The page’s popularity hasn’t just drawn attention from students. Domke’s, along with other college confession pages, has garnered coverage from major news networks.

“We did a little interview for the Los Angeles Times. We were in the print edition,” Domke said. “My mom sent me the article. She was like, ‘Did you hear about this?’”

Despite the page’s popularity, secret confessions aren’t always well-received. One post on the page expressed users’ concerns over triggering elements of some posts and received support in the comments.
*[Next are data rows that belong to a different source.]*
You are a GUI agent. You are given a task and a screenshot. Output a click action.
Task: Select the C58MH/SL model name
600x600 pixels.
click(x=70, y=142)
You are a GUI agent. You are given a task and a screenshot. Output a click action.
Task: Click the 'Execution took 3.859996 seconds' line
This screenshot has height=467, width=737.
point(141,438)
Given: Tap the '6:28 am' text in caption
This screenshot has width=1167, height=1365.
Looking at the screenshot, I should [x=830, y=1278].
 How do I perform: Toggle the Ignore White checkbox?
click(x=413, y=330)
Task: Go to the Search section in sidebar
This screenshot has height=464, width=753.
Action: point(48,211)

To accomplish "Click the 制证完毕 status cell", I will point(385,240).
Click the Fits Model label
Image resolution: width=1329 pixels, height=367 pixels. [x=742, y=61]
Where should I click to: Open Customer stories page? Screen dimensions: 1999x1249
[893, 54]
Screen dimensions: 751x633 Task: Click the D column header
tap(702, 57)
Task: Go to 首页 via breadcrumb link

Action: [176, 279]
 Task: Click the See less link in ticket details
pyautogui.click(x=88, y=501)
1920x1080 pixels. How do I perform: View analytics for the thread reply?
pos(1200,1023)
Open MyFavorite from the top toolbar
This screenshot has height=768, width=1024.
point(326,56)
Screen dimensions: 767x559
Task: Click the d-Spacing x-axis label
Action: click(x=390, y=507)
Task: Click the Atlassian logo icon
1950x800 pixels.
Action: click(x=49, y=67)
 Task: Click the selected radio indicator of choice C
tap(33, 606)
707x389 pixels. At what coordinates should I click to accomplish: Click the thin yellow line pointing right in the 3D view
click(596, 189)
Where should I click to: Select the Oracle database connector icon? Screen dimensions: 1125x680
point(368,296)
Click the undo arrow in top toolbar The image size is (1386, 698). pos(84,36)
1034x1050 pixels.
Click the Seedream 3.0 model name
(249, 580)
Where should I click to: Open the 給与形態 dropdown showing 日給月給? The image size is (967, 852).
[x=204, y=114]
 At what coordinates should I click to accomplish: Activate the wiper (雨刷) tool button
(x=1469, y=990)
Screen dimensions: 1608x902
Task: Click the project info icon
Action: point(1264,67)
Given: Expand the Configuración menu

It especially raised concerns over those that contain sexually aggressive language.

Another post on the page featured someone who indicated they were a resident assistant confessing their interest in a former resident of theirs.

Junior Jeniffer Velazquez commented on the post, half-jokingly telling the student to “run.”

“When you are a person of authority and have some kind of attraction toward a person that [you’re] supposed to be helping, especially an RA — these are most likely students that are fresh to college — there’s just a weird advantage in that situation,” Velazquez said.

After reflecting on the harms of giving these people a platform, Domke and Matthison have devoted more thought into minimizing sexually aggressive comments and analyzing the dynamics of sexual speech. They pay special attention to the dynamics of sexual situations described.

“I try to think about the language that [the person] uses and who is acting upon who,” Domke said. “So, if someone is like, ‘rail me,’ then I’m like, OK … that’s someone asking someone to act upon them. That’s different [from] them being like, ‘let me hit.’ It’s very pedantic, but that is something that I think about; like if someone is asking for someone to do something to them as opposed to the other way around, then I’m generally more cool with it.”

The page has especially become more cautious about publishing posts where students comment on others’ bodies.

“It could make someone feel really weird. We have moved away from that kind of stuff this semester,” Domke said. “But if we still receive enough of those submissions, it would be dishonest not to post some of them. If people are creative with it, I’m more inclined to post it.”

Some think that when students tag those that appear in the post, much harm is already done. A student who wished to remain anonymous out of concerns for privacy and safety said a large concern of theirs is that this trend can expose subjects’ personal information to people they would rather remain unknown to.

One way Domke and Matthison respond to these criticisms is by deleting posts at subjects’ request, without question. 

“We’ve had some people be like, ‘hey, can you take this down? It’s about me,’ and then we just take it down. We have to. Why would you not take it down?” Domke said. “We always repost without the confession, and I do feel annoyed sometimes, but I just have to do it.”

In Domke’s own words, confession pages “can, as documented in so many shows, very quickly become bad and toxic.” Domke dedicates just five to 10 minutes to each post, but the real challenge has been taking on the responsibility of critically thinking through issues of privacy, consent and safety. Through these guidelines, Domke hopes to maintain the page’s most important value: that these posts are fun and provide comedic relief to the USC community.

Domke hopes to continue the page after graduating, and based on the popular reception, it seems like students will continue to enjoy reading these secrets. 

“Hopefully, we’ll find people to take it over,” Domke said. “But I don’t even know if Instagram’s even going to be popular in three or fours years. So I’m just kind of going with it. I’m happy with where we are.”

Nandini Mony contributed to this article.